Under the Reefs Orchestra, le sens du récif

Clément Nourry (à l'avant-plan) a enfin réussi à monter le groupe dont il rêvait. Grâce à Louis Evrard et Marti Melià. Alleluia! © DR
Julien Broquet
Julien Broquet Journaliste musique et télé

Emmené par la guitare de Clément Nourry, le premier album d’Under The Reefs Orchestra virevolte, étourdissant, dans les profondeurs marines et la magie des musiques instrumentales. Rencontre.

Bruxelles. Un parc, un banc et un long bras de distance. À deux pas de l’Union Saint-Gilloise, début de la fin du confinement et première interview en chair et en os depuis deux mois. L’album d’Under The Reefs Orchestra méritait bien ça. Cette petite pépite de disque instrumental tournoyant au carrefour du rock, du jazz et des musiques de film (on y pense vite quand les voix se taisent devant les instruments) a germé rue Royale sous les coupoles du Botanique. En 2016, à la sortie de son deuxième album solo, Under The Reefs, Clément Nourry, le guitariste de Nicolas Michaux, quitte Joy as a Toy dans lequel il s’est investi corps et âme pendant dix ans. « Il y avait un truc dans ce groupe qui était possible. Se jeter, tenter des choses. À un moment, j’ai senti qu’on n’était plus super en phase, que j’avais besoin de prendre l’air. »

Clément contacte Paul-Henri Wauters. Il cherche des concerts, espère des premières parties.
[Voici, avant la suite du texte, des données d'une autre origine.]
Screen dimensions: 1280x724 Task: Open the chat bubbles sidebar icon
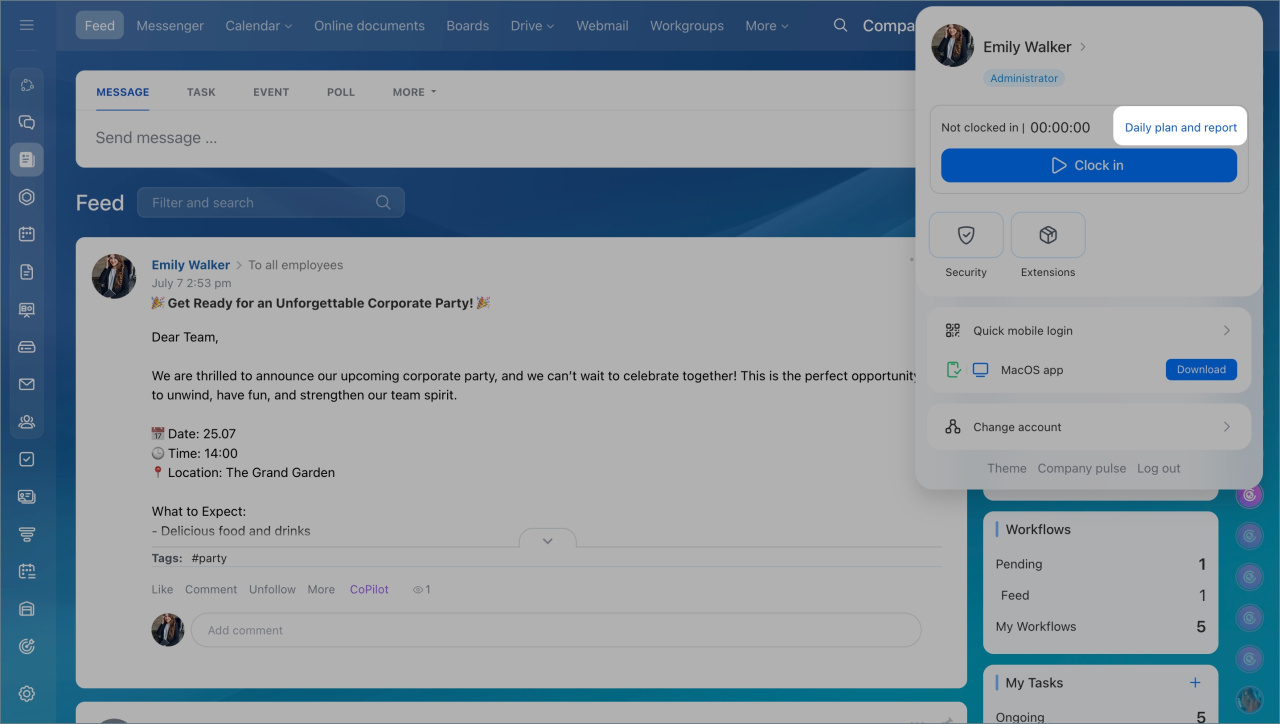pos(27,122)
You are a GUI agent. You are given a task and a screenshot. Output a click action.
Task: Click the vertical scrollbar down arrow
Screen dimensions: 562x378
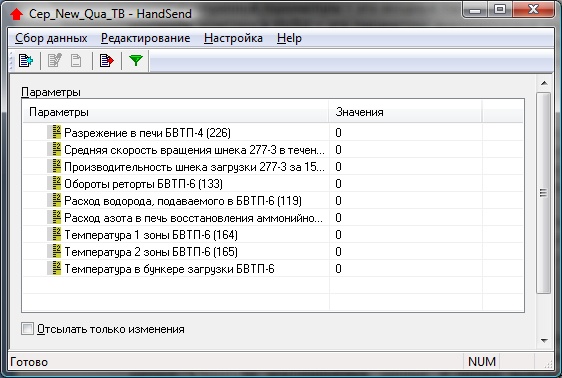coord(544,340)
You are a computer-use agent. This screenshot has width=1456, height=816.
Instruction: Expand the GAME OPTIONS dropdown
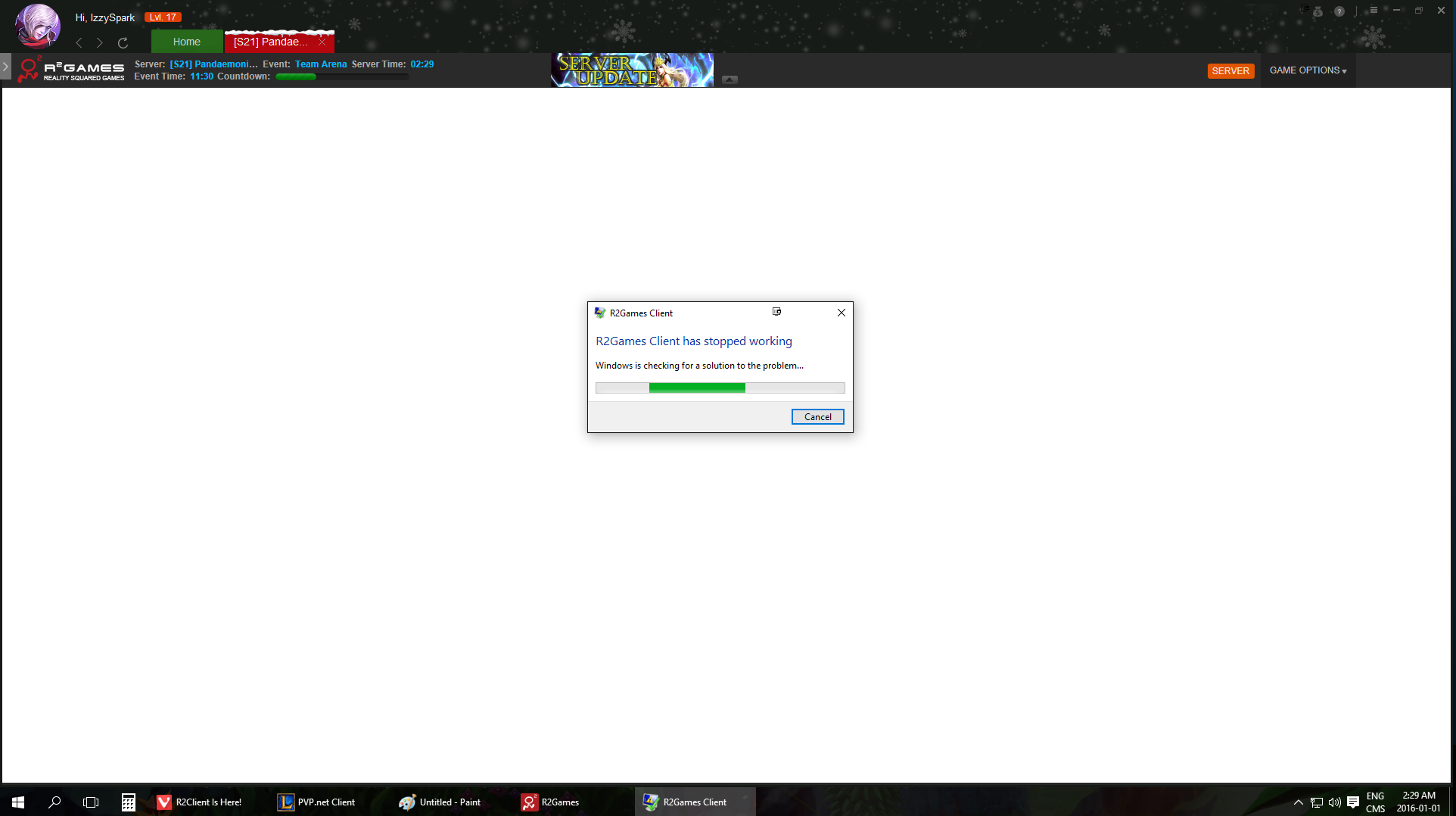pyautogui.click(x=1308, y=70)
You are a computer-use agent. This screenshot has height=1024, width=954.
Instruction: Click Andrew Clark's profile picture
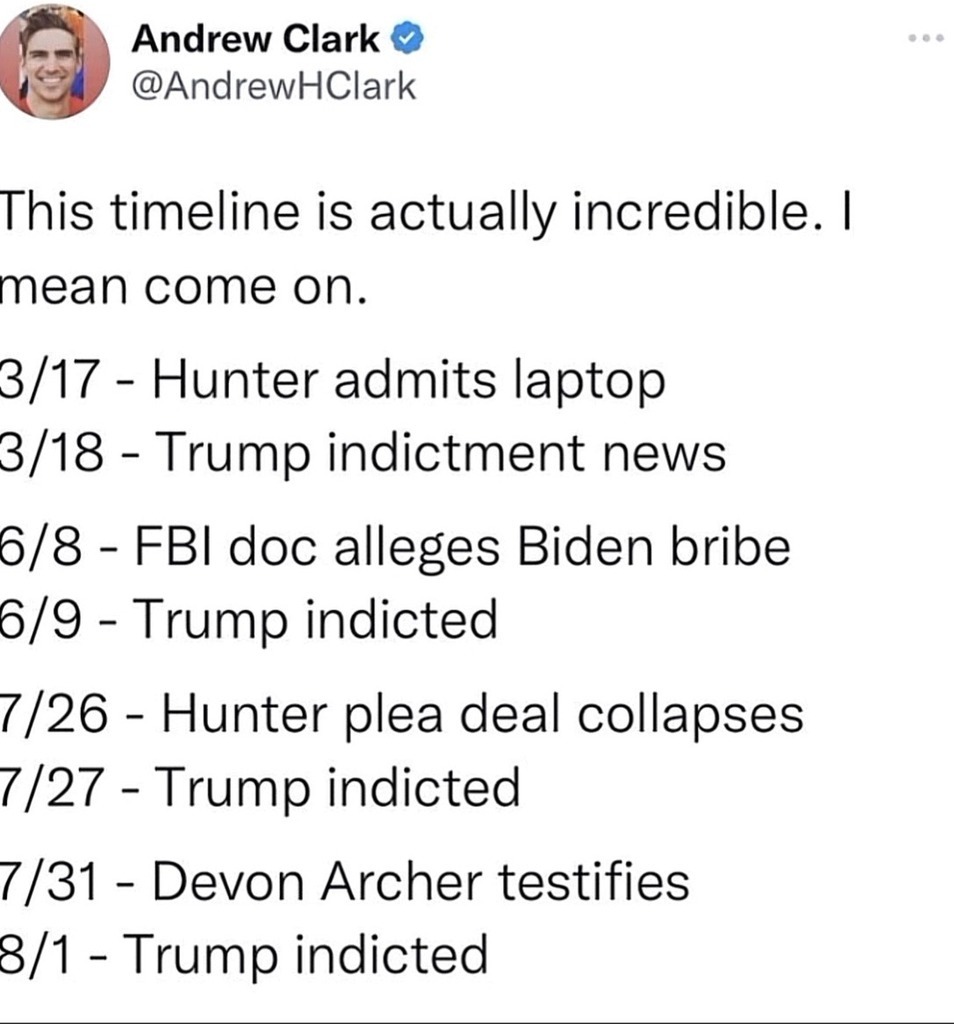click(x=52, y=62)
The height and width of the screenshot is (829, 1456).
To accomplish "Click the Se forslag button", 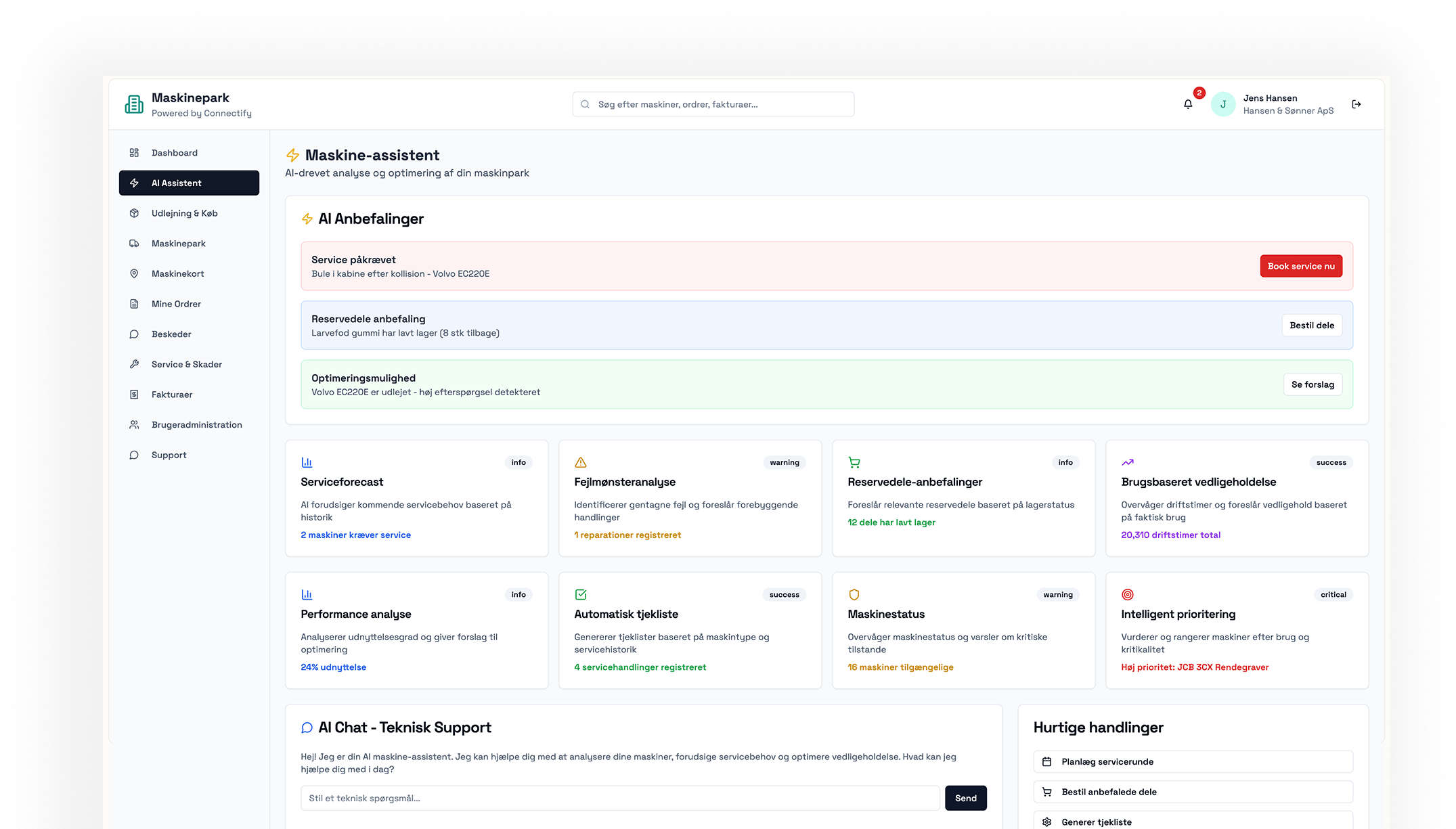I will 1312,384.
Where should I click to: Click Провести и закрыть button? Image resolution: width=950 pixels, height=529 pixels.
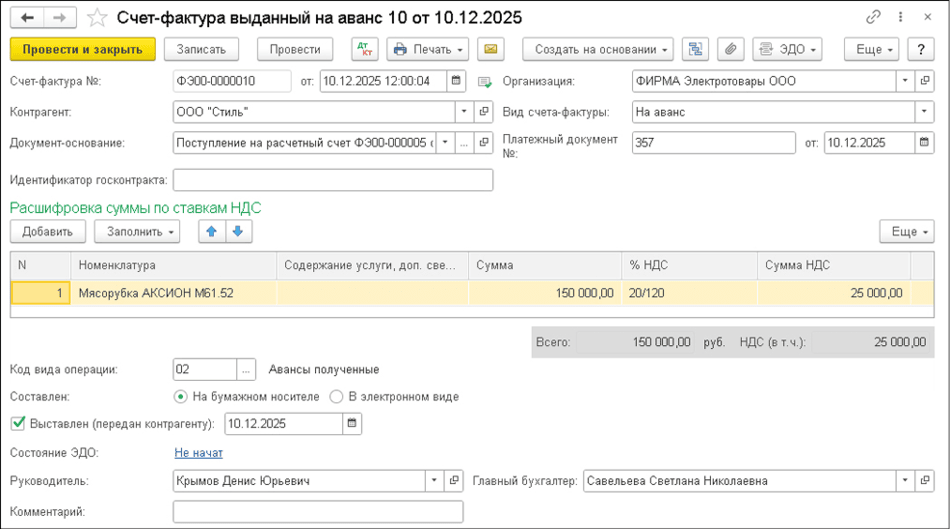[83, 49]
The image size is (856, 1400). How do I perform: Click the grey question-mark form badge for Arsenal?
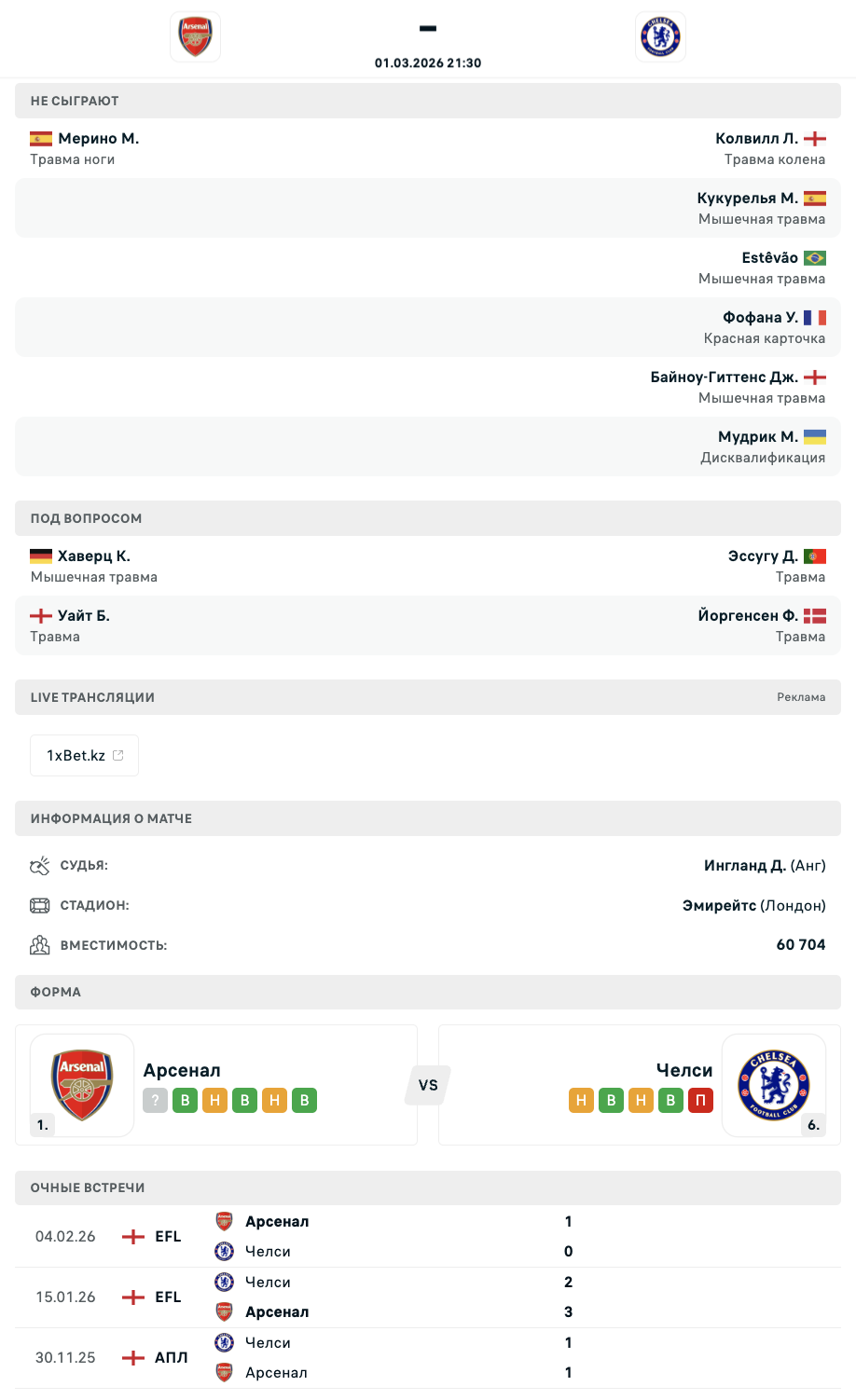[x=155, y=1101]
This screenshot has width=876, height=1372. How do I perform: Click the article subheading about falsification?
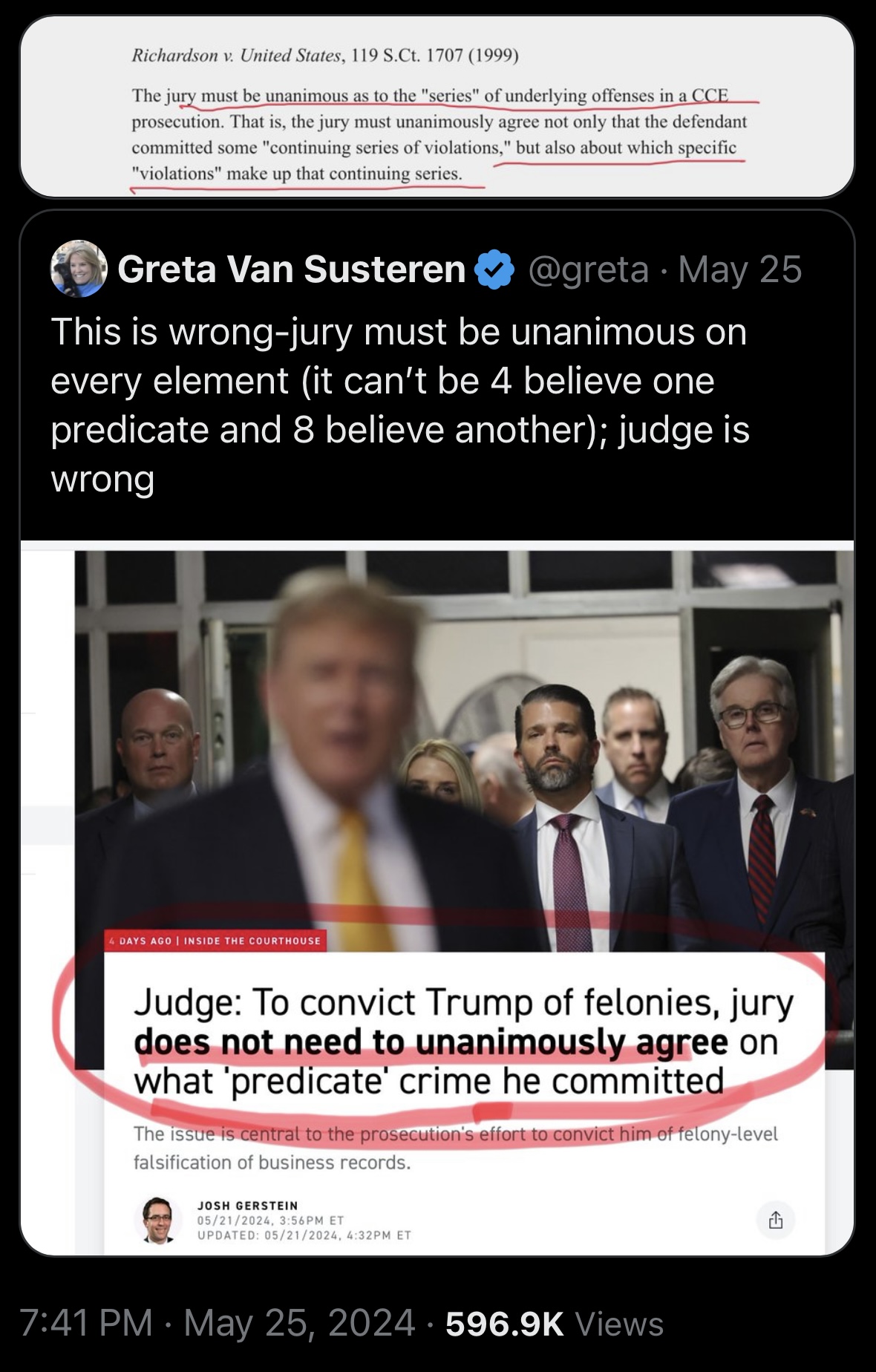point(456,1148)
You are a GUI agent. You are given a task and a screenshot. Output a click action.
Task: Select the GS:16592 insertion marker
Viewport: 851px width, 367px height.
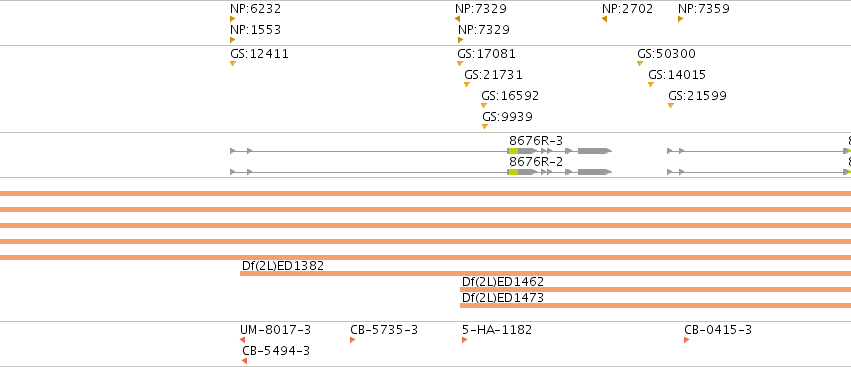coord(484,106)
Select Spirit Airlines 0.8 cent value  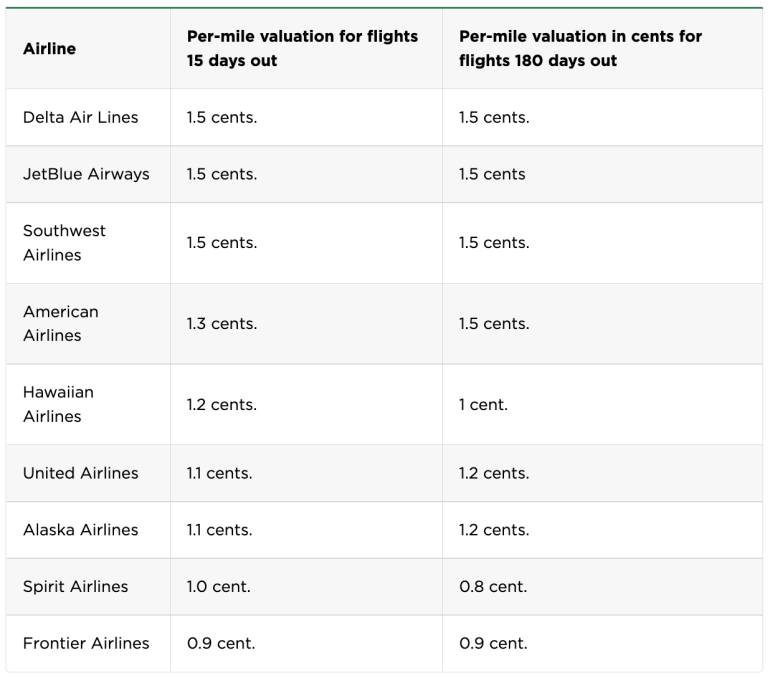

Le programmateur du Bota lui propose une carte blanche aux Nuits 2017. Il saute sur l’opportunité et embarque Louis Evrard, avec qui il joue dans Yôkaï, et Marti Melià, un saxophoniste basse qu’il a côtoyé dans une fanfare pendant dix ans. Ils prennent le nom d’Under The Reefs Orchestra. « Je voulais qu’il y ait quelque chose de physique dans ce groupe. Qu’il y ait du corps, un truc rock, un véritable investissement. Et Marti, c’est ça. Une espèce de colosse. Cet instrument dingue, gigantesque. Sans que ça appelle non plus au stage diving. » Dans l’aventure, il y a aussi à l’époque Monolithe Noir. « J’avais envie de trouver une façon de travailler collective qui fasse écho à ma manière de bosser en solitaire. En solo, tu as une liberté qui rend tout possible. Tu montes sur scène et si tu veux tout chambouler d’un instant à l’autre, ça ne pose en soi aucun problème. C’est assez excitant. Tu peux donner un coup de volant à droite ou à gauche à n’importe quel moment. Même par petites touches, tu peux réinventer tout ce que tu fais. Les choses ne sont jamais finies. Je voulais essayer de retrouver cette liberté de démarche mais à plusieurs. Rassembler des gens qui se jettent autant dans le vide que moi. »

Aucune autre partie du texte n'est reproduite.